Welcome

This blog is my record of my journey with my son who had a rare, and eventually fatal metabolic illness. It is the story of the last year and a half of his life, his death, and after. I have shared this journey this in the hopes that is will not only help me come to terms with the realities, but also that someone along the way may find it helpful, as they face a similar journey.







This is my place to comment on events, blow off steam, encourage myself (and maybe you), share frustrations, show my love, grieve my losses, express my hopes, and if I am lucky, maybe figure out some of this crazy place we call life on earth.





The content might sometimes get a little heavy. As an understatement..







WARNING:







People who are grieving may write sad or difficult things and bring you down. This blog may not be for the faint of stomach or of heart. Read with caution and at your own risk.





If you are new to this blog, I suggest reading it from oldest to newest. It isn't necessary, as what I write is complete in itself. But this blog is sort of the result of the "journey" I'm going on, and I think it sort of "flows" better from oldest to newest.



I do hope that in the end you will find, in spite of all the difficult and heartbreaking things, things that are worth contemplating.





Welcome along!





Friday, March 25, 2011

Face Marks

I'm going to continue posting on this blog. I just find it helps me, to chronicle all the things I feel and think. But now, for awhile, a lot of it might consist of me saying all the things I miss about Joel. And I'm not sure you all want to read that every day.

So what I am going to do, is leave this blog public. But I'm not going to put it on my Facebook every single time I put some small note on it. There might be a lot of little notes and thoughts. Instead, I'm going to leave it with you. You can check in when you wish too, and wait awhile in between visits if that works best for you. And then, if I have something I think you'd all like to read or that is particularly important to me, I'll put a notice up on my blog. Okay?

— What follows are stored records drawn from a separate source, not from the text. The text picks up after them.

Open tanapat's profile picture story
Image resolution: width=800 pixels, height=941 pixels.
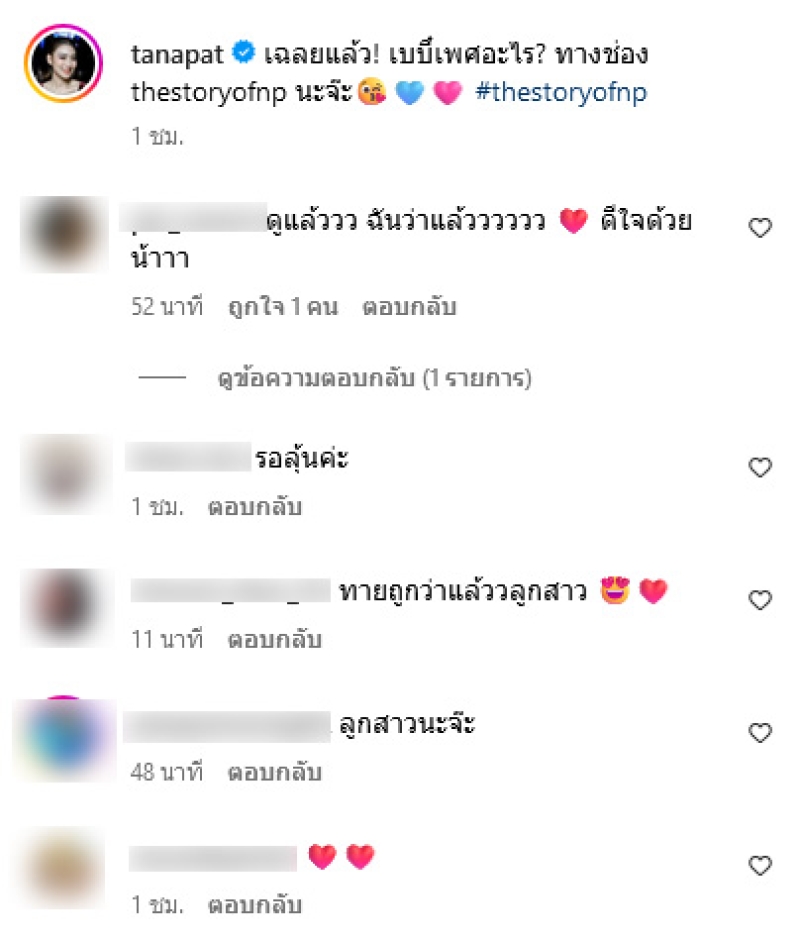(63, 63)
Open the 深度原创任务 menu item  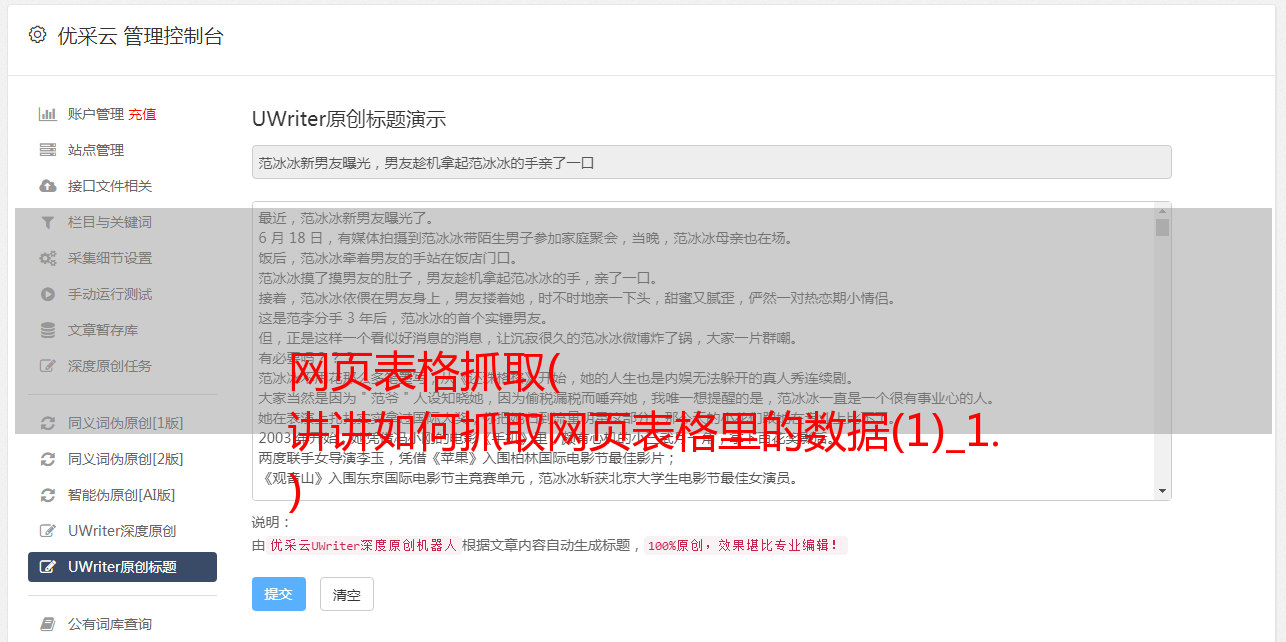click(122, 366)
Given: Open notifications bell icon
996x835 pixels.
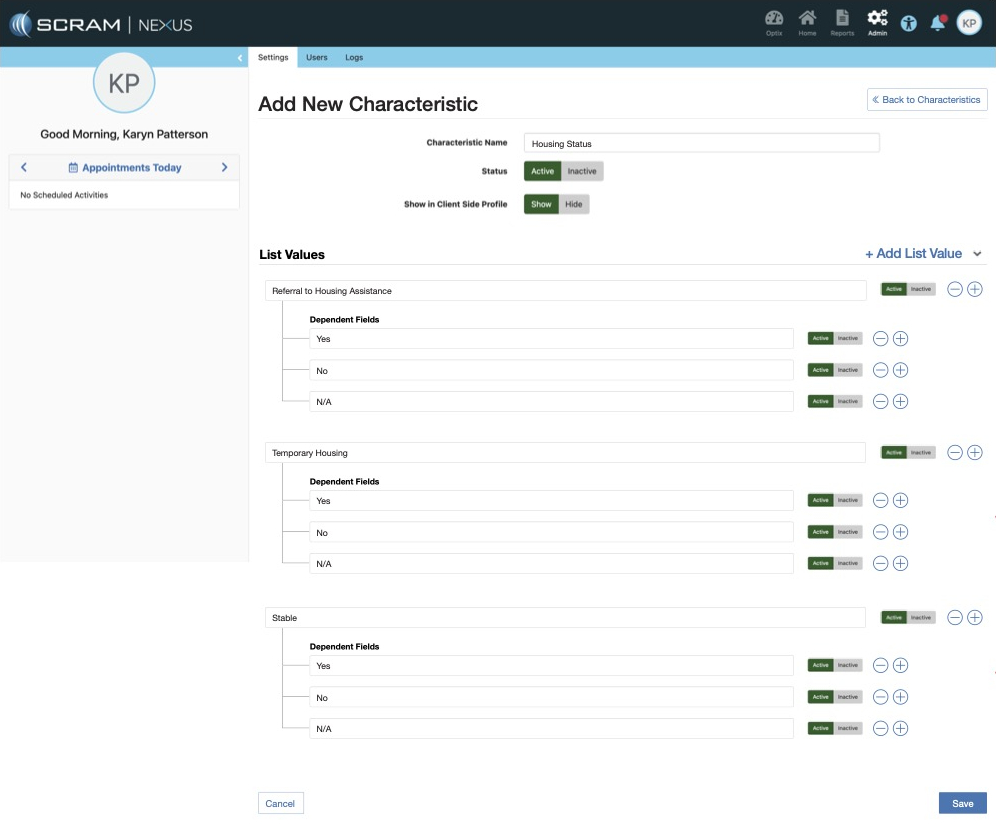Looking at the screenshot, I should pos(937,23).
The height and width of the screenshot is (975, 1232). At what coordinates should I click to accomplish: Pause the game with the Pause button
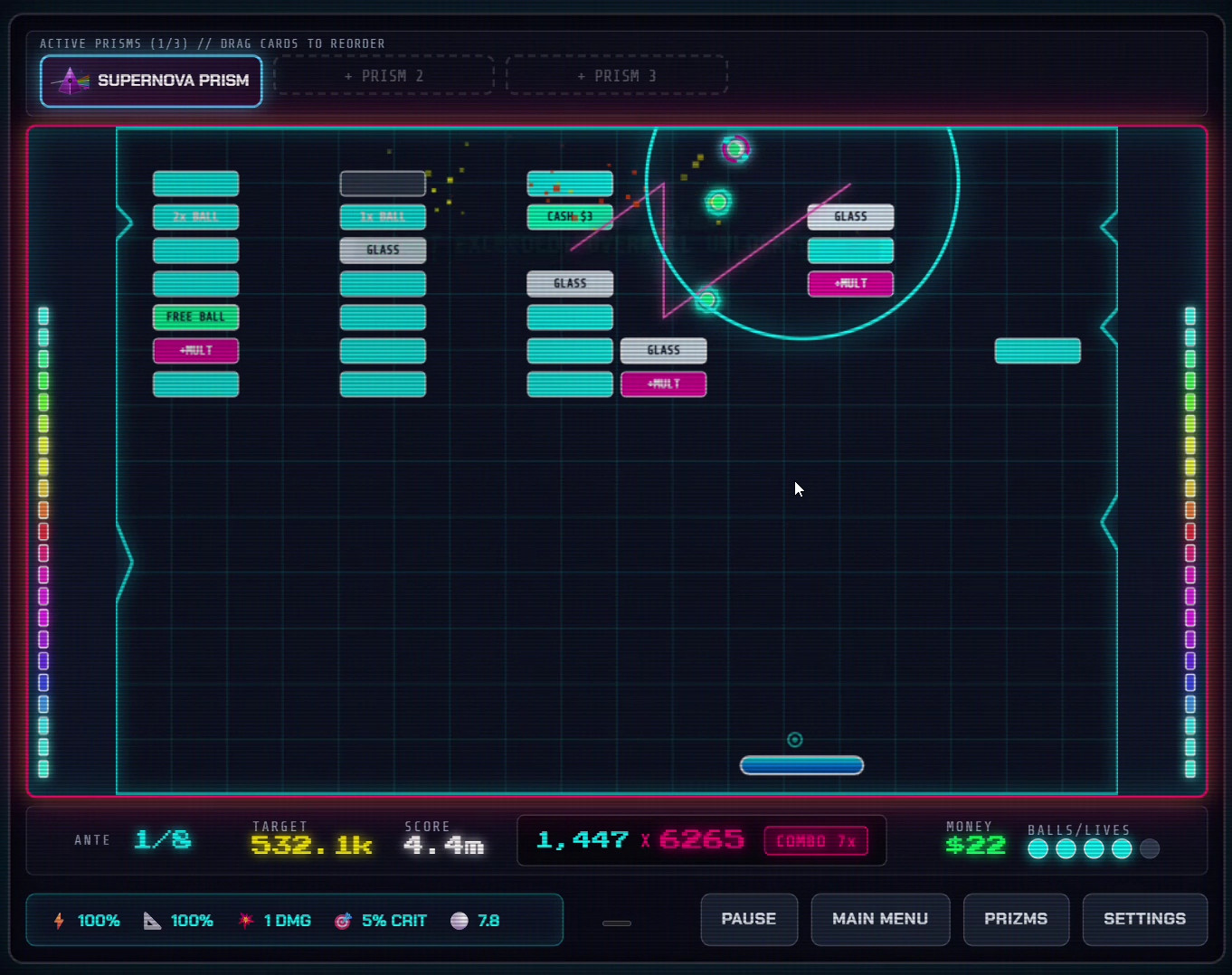[x=749, y=919]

Today, I'm going to say that our last two days have been tiring but peaceful. We have had phone calls and flowers and feel your support and it is so important and precious to us to know you care. Truly, it amazes me the way a community and a church come together in support at a time like this. At the same time, we have just been resting here and home, and slowly realizing what has happened, and slowly putting the details to the funeral. It has been surprisingly peaceful, even with the stress that grief causes your nervous system. I've had some experience with grief before this, and it can give you a surprising restless feeling. Despite this, I have felt peaceful.

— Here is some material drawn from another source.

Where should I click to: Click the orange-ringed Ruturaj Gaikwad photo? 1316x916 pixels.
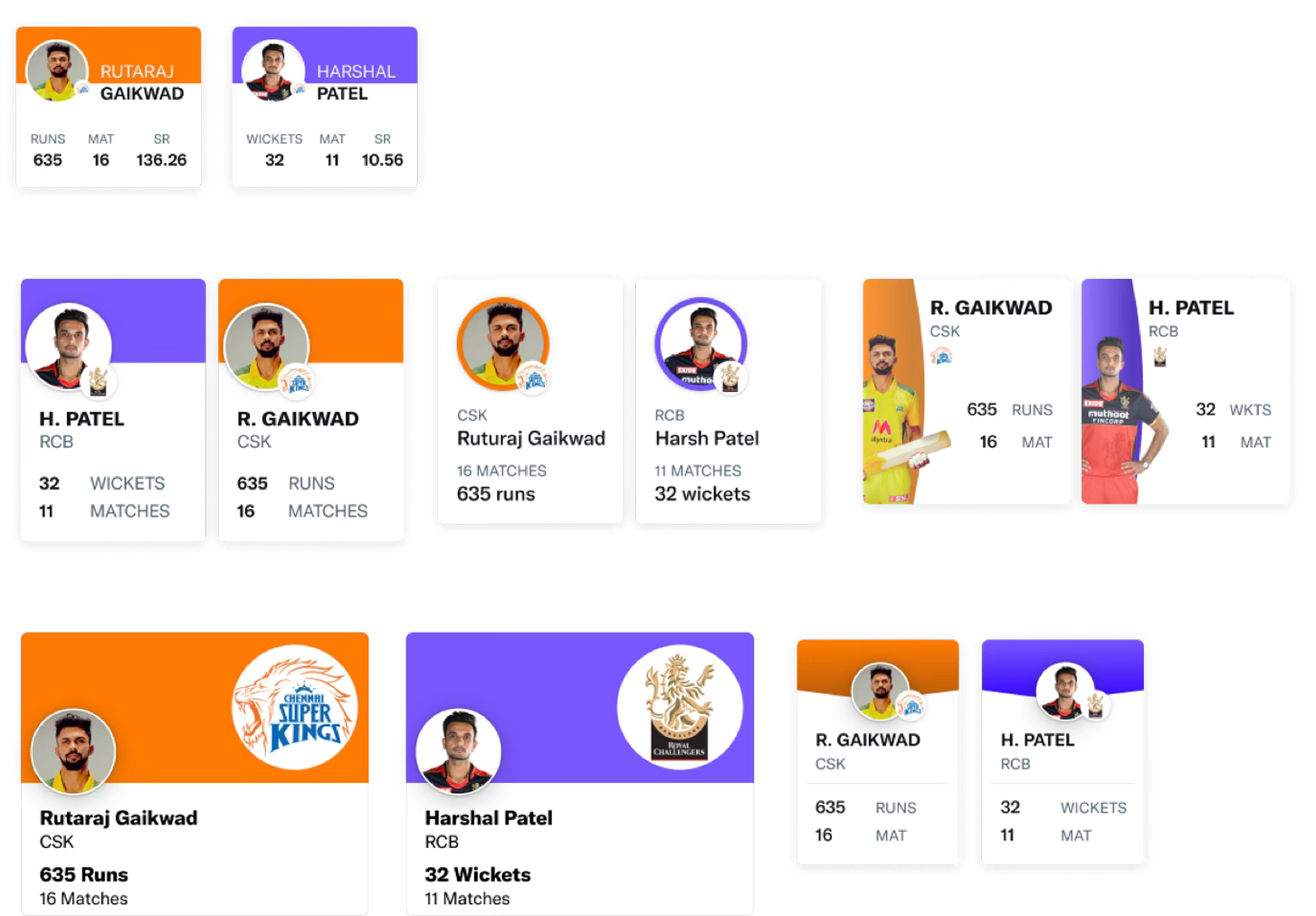503,344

And here is my thought for the day. Today, I could put on my "nice" clothes to go out in at the start of the day. Instead of saving them for the last minute, and keeping on my "grubbies." Because today there was no danger of little nose marks, or wet little mouth marks, or leaky MicKey buttons. And I felt so sad to miss those little marks of that little precious face, resting agianst my shoulder, or pressed against my heart. I miss those beautiful little marks. I loved to see those marks of love on my clothes every day.